* [The problem]: Show every line of the data that includes the word "height".

* [Data for the task]:
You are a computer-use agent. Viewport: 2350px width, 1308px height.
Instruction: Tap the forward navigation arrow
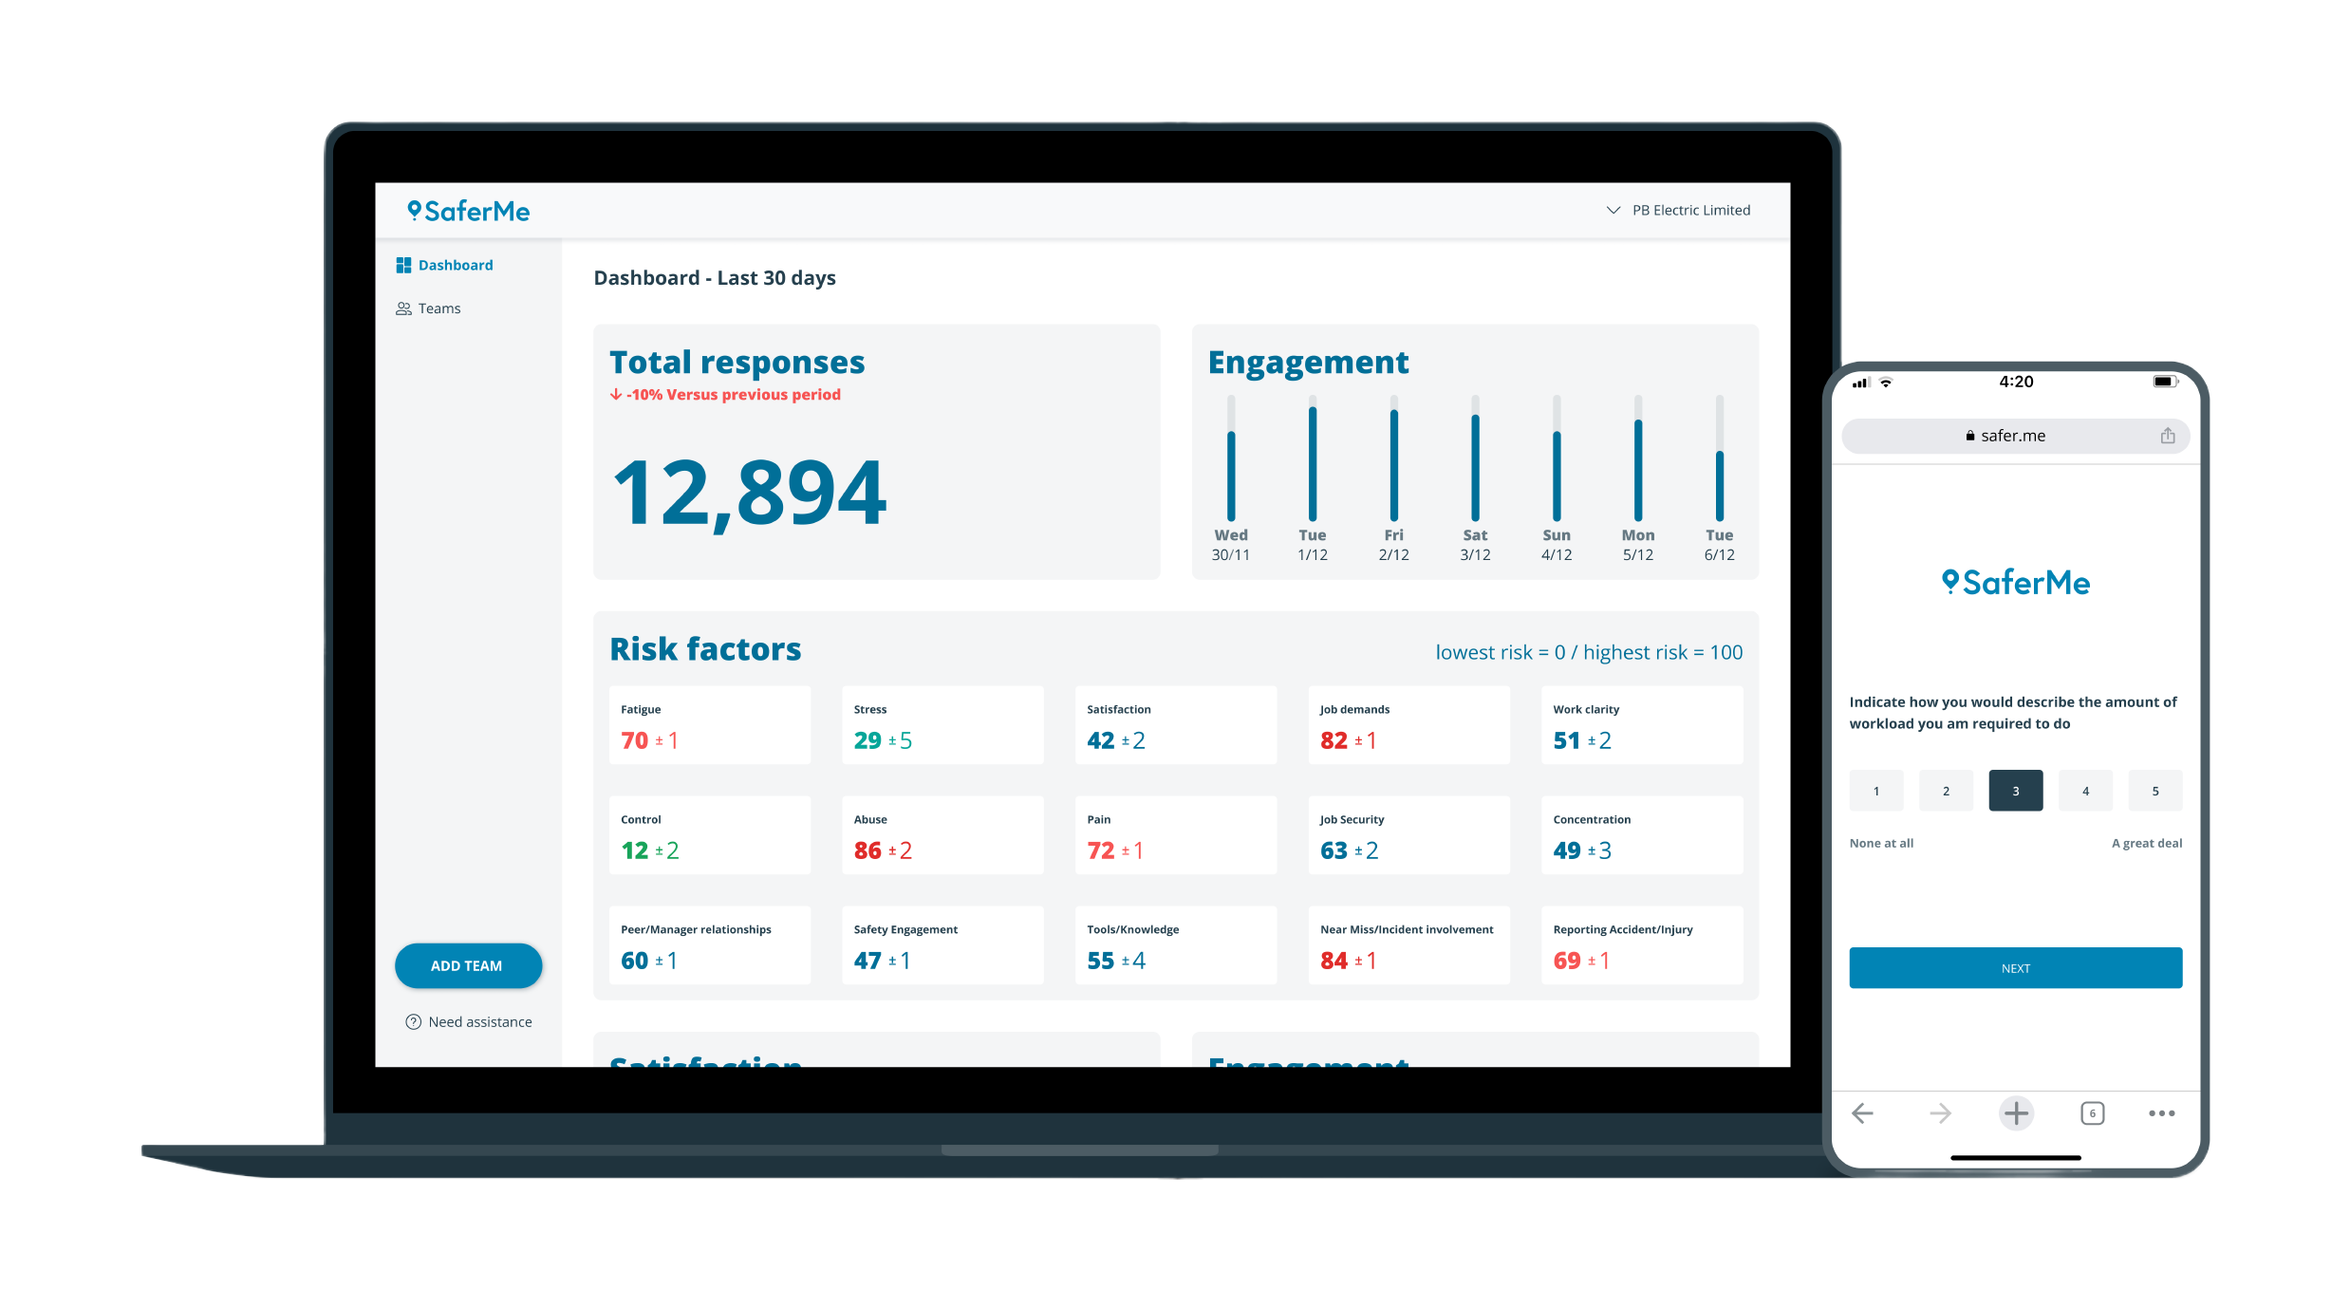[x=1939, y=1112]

...

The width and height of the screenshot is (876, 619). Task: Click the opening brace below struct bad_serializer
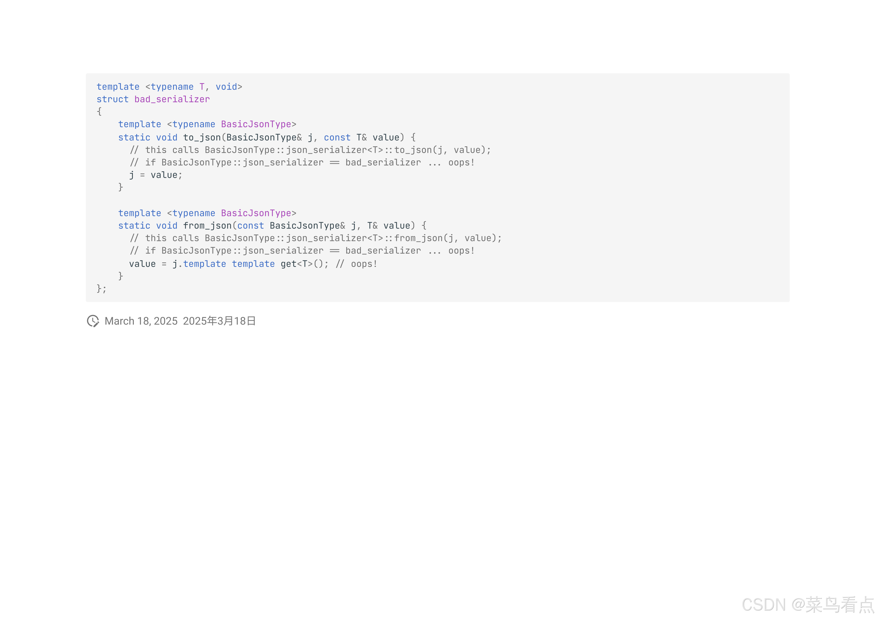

--

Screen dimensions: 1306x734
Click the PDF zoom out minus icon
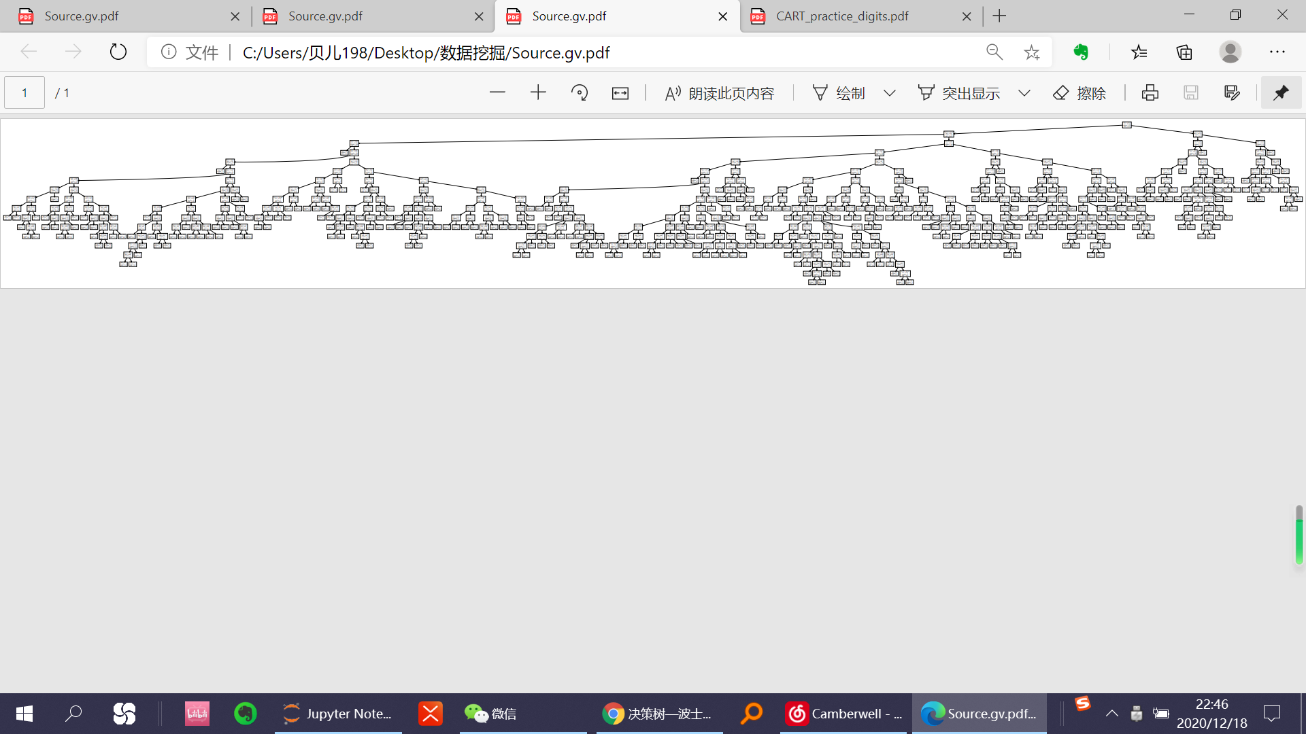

* [Task solution]:
You are a computer-use agent. Viewport: 2350px width, 1308px height.
The width and height of the screenshot is (876, 619). Task: Click the opening brace below struct bad_serializer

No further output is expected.